A recent article by GQ writer Daniel Noah Nalpern examined a troubling study showing that sperm counts of men in the United States, Europe, Australia and New Zealand have fallen by more than 50% over the last 40 years — basically rendering the current generation of men half as fertile as the generation of men who preceded us. If this trend of lower sperm count continues, the world could well be full of infertile men by 2060.
The good news? At least there’s a clear cause: chemicals found in plastics. The bad news? These chemicals are pretty much in everything we ingest — even in food and sex toys.
Nalpern writes that the study “was a meta-analysis by a team of epidemiologists, clinicians and researchers that culled data from 185 studies, which examined semen from almost 43,000 men.” The study showed sperm counts reduced from “99 million sperm per milliliter of semen in 1973 to 47 million per milliliter in 2011” with the trend accelerating in later years.
The study’s lead author, Hagai Levine, confirmed that men are producing less semen and semen with fewer sperm cells.
Lower sperm count has also coincided with declining testosterone levels in men and a shorter anogenital distance (AGD) — that is, the distance between men’s anuses and their genitals. Whether combined or alone, these are typically indicators for other health issues in men such as cancer, diabetes, cardiovascular disease and decreased penis size.
When Nalpern interviewed other experts in human reproduction, they largely agreed that men become infertile while still developing in the womb because of mothers ingesting “endocrine disruptors,” a fancy biological word for anything that affects hormones. These disruptors also affect estrogen and testosterone, the hormones associated with sexual development.
The main source of endocrine disruptors affecting male fertility come from plastics. Apparently the same chemicals that soften and harden plastics also result in infertile men. One study showed the higher amounts of plastics-related endochrine disruptors a woman had in her urine, the greater likelihood her son would have low sperm counts, low testosterone and a low AGD.

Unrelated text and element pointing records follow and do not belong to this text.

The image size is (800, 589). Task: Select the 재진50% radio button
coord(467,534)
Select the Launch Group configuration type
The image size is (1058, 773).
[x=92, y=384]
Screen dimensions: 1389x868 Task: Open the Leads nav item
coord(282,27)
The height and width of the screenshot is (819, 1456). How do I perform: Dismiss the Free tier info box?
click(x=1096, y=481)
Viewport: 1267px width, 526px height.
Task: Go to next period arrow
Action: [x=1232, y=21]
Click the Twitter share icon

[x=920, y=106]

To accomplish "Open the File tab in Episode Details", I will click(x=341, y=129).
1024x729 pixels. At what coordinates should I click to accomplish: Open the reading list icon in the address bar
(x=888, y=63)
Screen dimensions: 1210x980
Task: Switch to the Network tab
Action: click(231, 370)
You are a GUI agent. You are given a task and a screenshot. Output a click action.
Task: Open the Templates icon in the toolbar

What’s worse, these plastic-related chemicals are in pretty much everything we eat, drink and use on a daily basis: water bottles, food packaging, pharmaceuticals, fruits, yogurts, lube and sex toys. Even if you stop using these products now, they can still alter your genetic code so that your offspring could have a lower sperm count.
Basically, the only way to reverse this trend would be for all of society to stop using plastics, but that’s probably not going to happen seeing as big plastics manufacturers refute any studies suggesting their products are harmful, Nalpern says.
If infertile men become unable to impregnate women — kind of like what happens in the 2006 sci-fi drama Children of Men — we’re screwed as a species. Our only hope, Nalpern concludes, is reproductive technology that would allow scientists to make artificial sperm out of embryonic stem cells, a costly procedure that would ensure that only the rich have children.
What do you think of this study on lower sperm count? Is our future full of infertile men?